Darüber hinaus gibt es die Möglichkeit „anstelle der sonst bei Zusammensetzungen und Ableitungen üblichen Zusammenschreibungen die einzelnen Bestandteile als solche zu kennzeichnen, sie gegeneinander abzusetzen und sie dadurch für den Lesenden hervorzuheben“, indem man einen Bindestrich setzt. (IDS 2010: C, 0, 1) Anstatt „Haustür“ ist also auch „Haus-Tür“ orthografisch richtig. Ob der Leser des Wortes die Hervorhebung tatsächlich benötigt oder nicht, tut laut amtlicher Regelung nichts zur Sache. Davon zu unterscheiden ist die Worttrennung am Zeilenende, die immer einen Bindestrich benötigt (IDS 2010: F) – eine Regel, die vor allem in Werbetexten gerne missachtet wird und zu einer Interpretation als „Deppenleerzeichen“ führt.

********************

• [Arbeitsauftrag A] Gib die Zeilen der Datensätze unverändert aus, beginnend mit der ersten Zeile der Datensätze und endend mit der Zeile, die „at that location.“ enthält, beide eingeschlossen. Lass dabei die Bilder weg.
Der Textauszug und die Datensätze haben nichts miteinander zu tun.

• [Daten zur Auswertung]
********************

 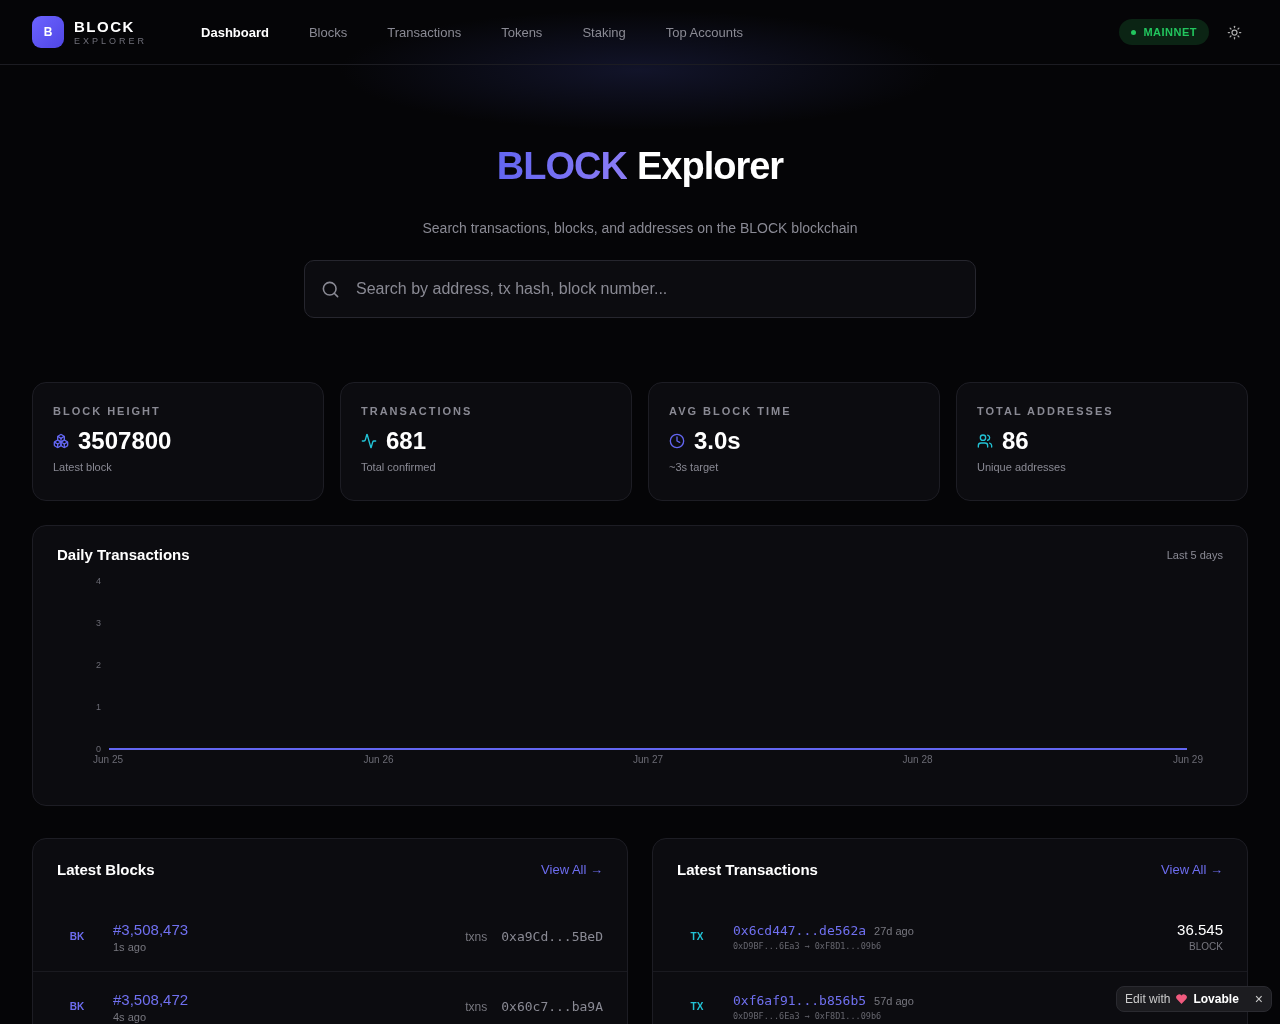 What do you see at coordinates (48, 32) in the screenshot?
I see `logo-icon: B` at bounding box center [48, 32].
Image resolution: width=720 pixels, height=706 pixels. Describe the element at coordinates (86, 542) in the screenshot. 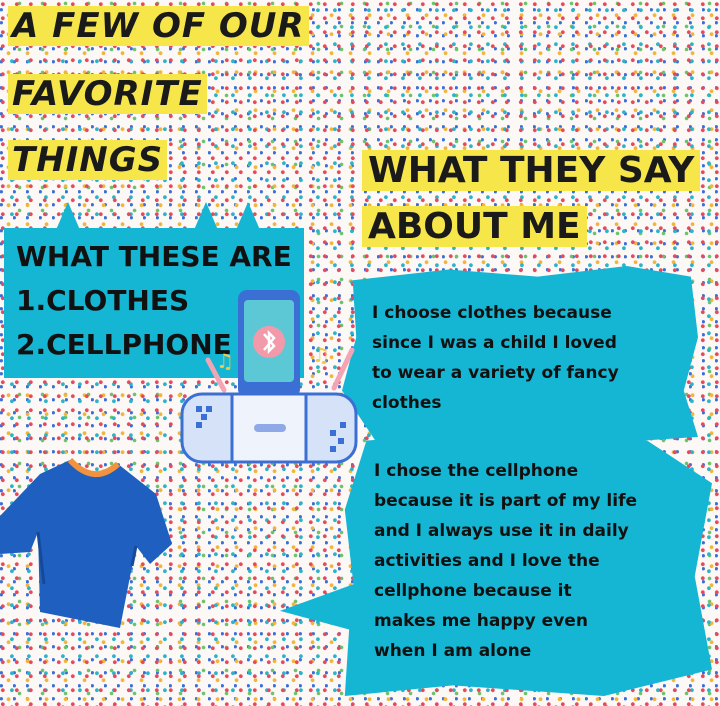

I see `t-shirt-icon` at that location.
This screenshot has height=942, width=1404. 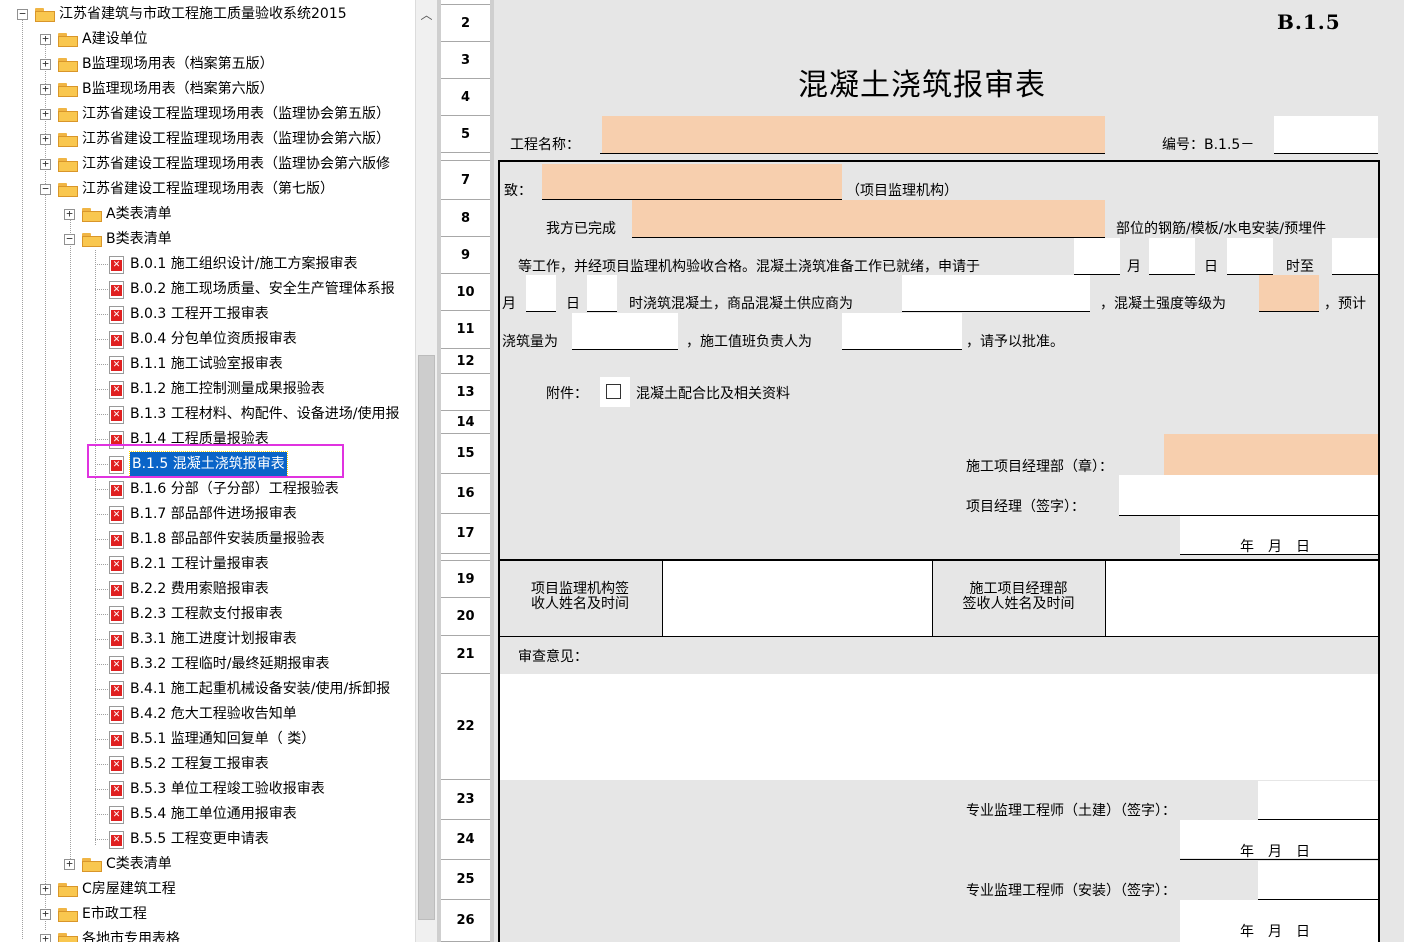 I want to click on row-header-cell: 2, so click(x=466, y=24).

********************

• [Arbeitsauftrag B] Nenne alle einzelnen Wörter, die im Textauszug in Anführungszeichen stehen.

• [Antwortbereich A]
  What do you see at coordinates (48, 32) in the screenshot?
I see `logo-icon: B` at bounding box center [48, 32].
Image resolution: width=720 pixels, height=706 pixels. Describe the element at coordinates (86, 542) in the screenshot. 

I see `t-shirt-icon` at that location.

• [Antwortbereich B] Haustür, Haus-Tür, Deppenleerzeichen